(Stored lines)
==================================================
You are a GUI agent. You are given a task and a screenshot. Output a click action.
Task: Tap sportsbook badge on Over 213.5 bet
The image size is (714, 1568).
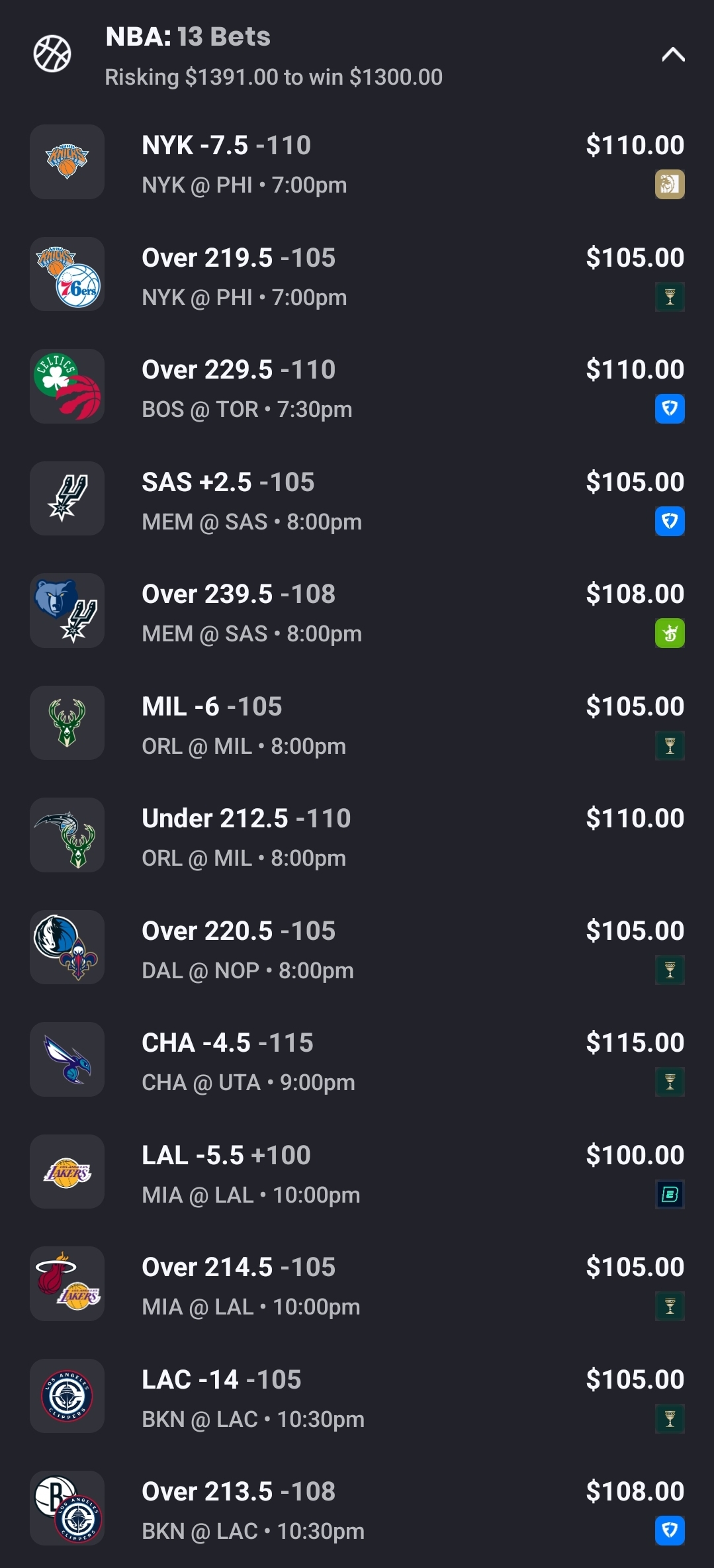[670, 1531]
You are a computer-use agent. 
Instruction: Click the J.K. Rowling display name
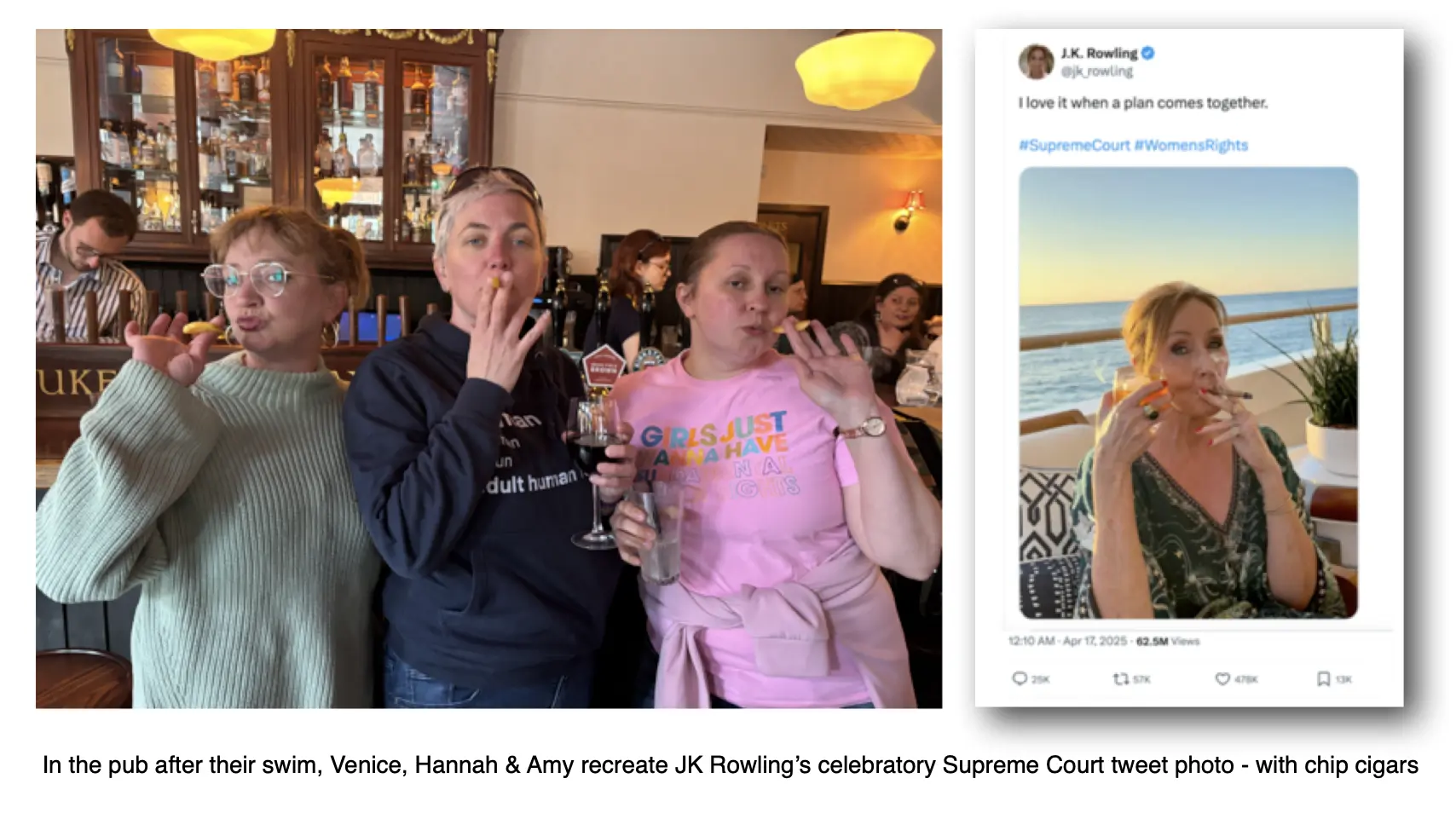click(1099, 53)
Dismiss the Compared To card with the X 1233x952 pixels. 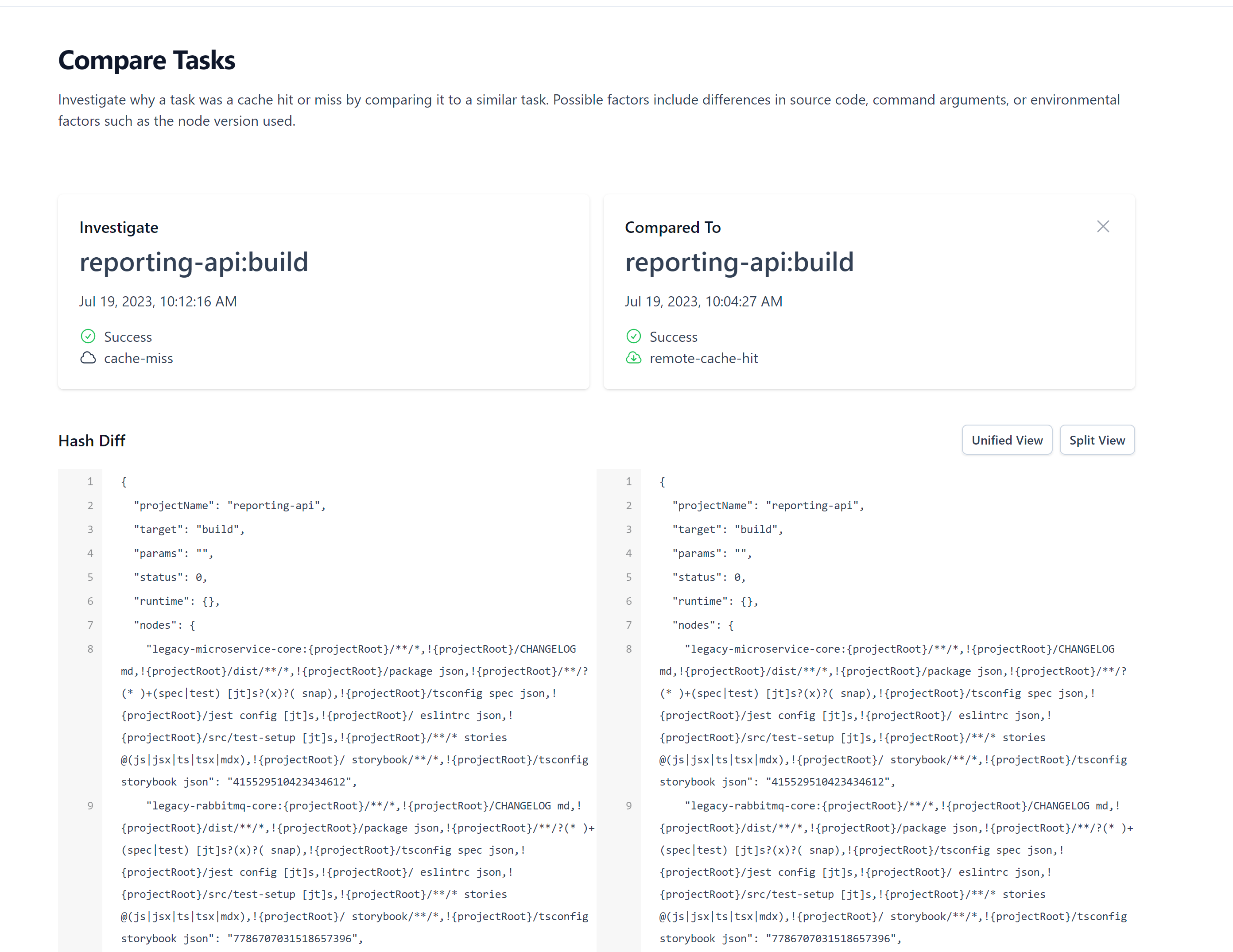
==================================================
- [TASK DESCRIPTION]: Copy out the lines above word for word, leaving out the pictures.

- [WRITTEN ANSWER]:
You are a GUI agent. You are given a task and a screenshot. Output a click action.
Task: Tap sportsbook badge on Over 213.5 bet
The image size is (714, 1568).
[670, 1531]
You are a computer-use agent. 
Instruction: Click the J.K. Rowling display name
click(1099, 53)
Dismiss the Compared To card with the X 1233x952 pixels. 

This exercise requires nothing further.